World celebrates, cyber-snoops cry as TLS 1.3 internet crypto approved

Forward-secrecy protocol comes with the 28th draft

It's beer o clock for sysadmins. Photo by SHutterstock

A much-needed update to internet security has finally passed at the Internet Engineering Task Force (IETF), after four years and 28 drafts.

Internet engineers meeting in London, England, approved the updated TLS 1.3 protocol despite a wave of last-minute concerns that it could cause networking nightmares.

TLS 1.3 won unanimous approval (well, one "no objection" amid the yeses), paving the way for its widespread implementation and use in software and products from Oracle's Java to Google's Chrome browser.

The new protocol aims to comprehensively thwart any attempts by the NSA and other eavesdroppers to decrypt intercepted HTTPS connections and other encrypted network packets. TLS 1.3 should also speed up secure communications thanks to its streamlined approach.

The critical nature of the protocol, however, has meant that progress has been slow and, on occasion, controversial.
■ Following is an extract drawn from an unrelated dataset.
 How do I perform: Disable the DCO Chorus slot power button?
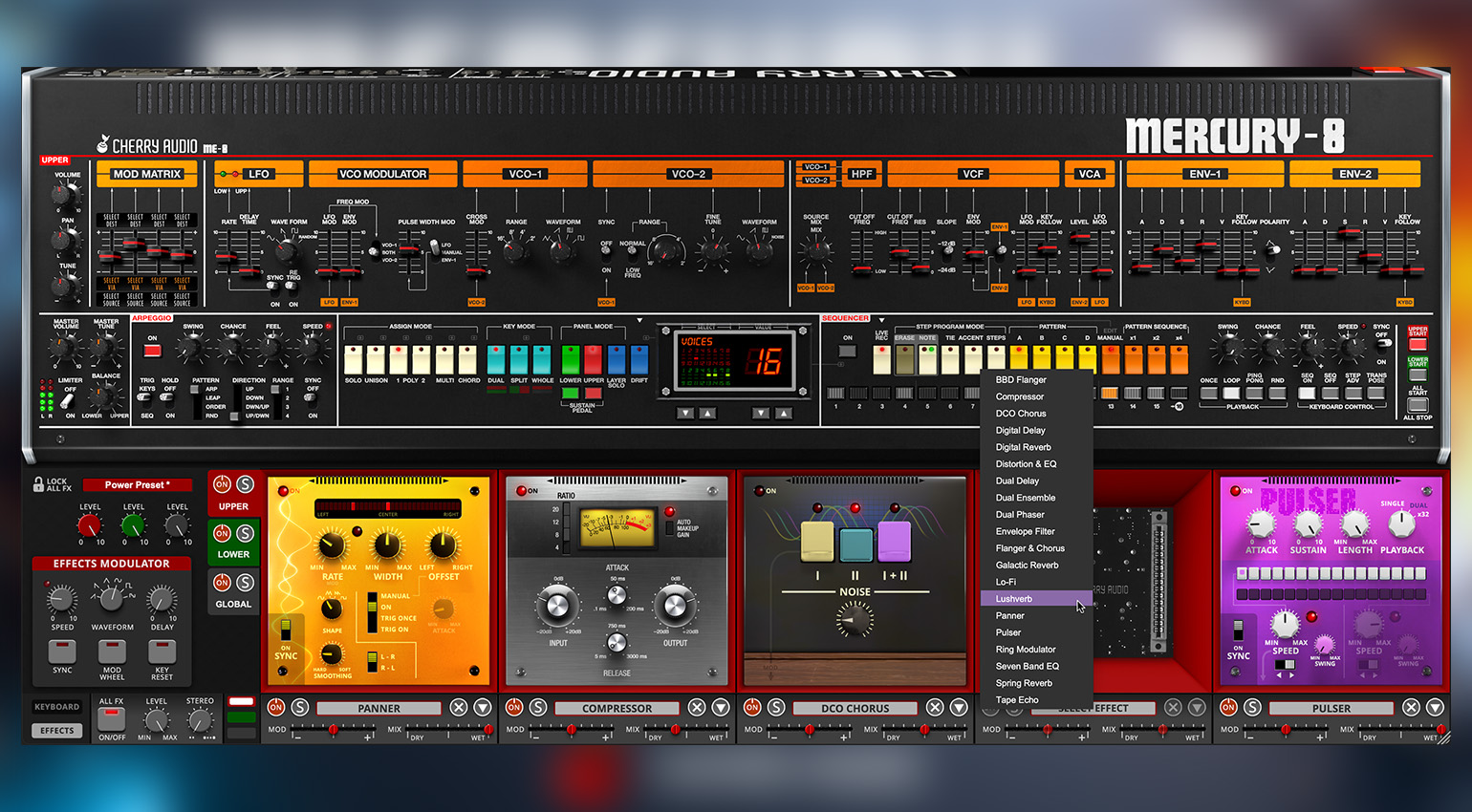tap(752, 708)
This time last year, Google paused its plan to support the new protocol in Chrome when an IT schools administrator in Maryland reported that a third of the 50,000 Chromebooks he managed bricked themselves after being updating to use the tech.
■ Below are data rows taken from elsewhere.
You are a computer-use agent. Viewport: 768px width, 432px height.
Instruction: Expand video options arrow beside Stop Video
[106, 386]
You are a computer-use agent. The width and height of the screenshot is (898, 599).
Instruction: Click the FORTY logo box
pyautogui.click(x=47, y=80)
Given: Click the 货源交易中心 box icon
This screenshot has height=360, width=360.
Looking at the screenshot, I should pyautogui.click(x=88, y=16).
Most recently, banks and businesses complained that, thanks to the way the new protocol does security, they will be cut off from being able to inspect and analyze TLS 1.3 encrypted traffic flowing through their networks, and so potentially be at greater risk from attack.

Unfortunately, that self-same ability to decrypt secure traffic on your own network can also be potentially used by third parties to grab and decrypt communications.

An effort to effectively insert a backdoor into the protocol was met with disdain and some anger by internet engineers, many of whom pointed out that it will still be possible to introduce middleware to monitor and analyze internal network traffic.

Nope

The backdoor proposal did not move forward, meaning the internet as a whole will become more secure and faster, while banks and similar outfits will have to do a little extra work to accommodate and inspect TLS 1.3 connections as required.

At the heart of the change – and the complaints – are two key elements: forward secrecy, and ephemeral encryption keys.

TLS – standing for Transport Layer Security – basically works by creating a secure connection between a client and a server – your laptop, for example, and a company's website. All this is done before any real information is shared – like credit card details or personal information.

Under TLS 1.2 this is a fairly lengthy process that can take as much as half-a-second:

  • The client says hi to the server and offers a range of strong encryption systems it can work with
  • The server says hi back, explains which encryption system it will use and sends an encryption key
  • The client takes that key and uses it to encrypt and send back a random series of letters
  • Together they use this exchange to create two new keys: a master key and a session key – the master key being stronger; the session key weaker.
  • The client then says which encryption system it plans to use for the weaker, session key – which allows data to be sent much faster because it doesn't have to be processed as much
  • The server acknowledges that system will be used, and then the two start sharing the actual information that the whole exchange is about

TLS 1.3 speeds that whole process up by bundling several steps together:

  • The client says hi, here's the systems I plan to use
  • The server gets back saying hi, ok let's use them, here's my key, we should be good to go
  • The client responds saying, yep that all looks good, here are the session keys

As well as being faster, TLS 1.3 is much more secure because it ditches many of the older encryption algorithms that TLS 1.2 supports that over the years people have managed to find holes in. Effectively the older crypto-systems potentially allowed miscreants to figure out what previous keys had been used (called "non-forward secrecy") and so decrypt previous conversations.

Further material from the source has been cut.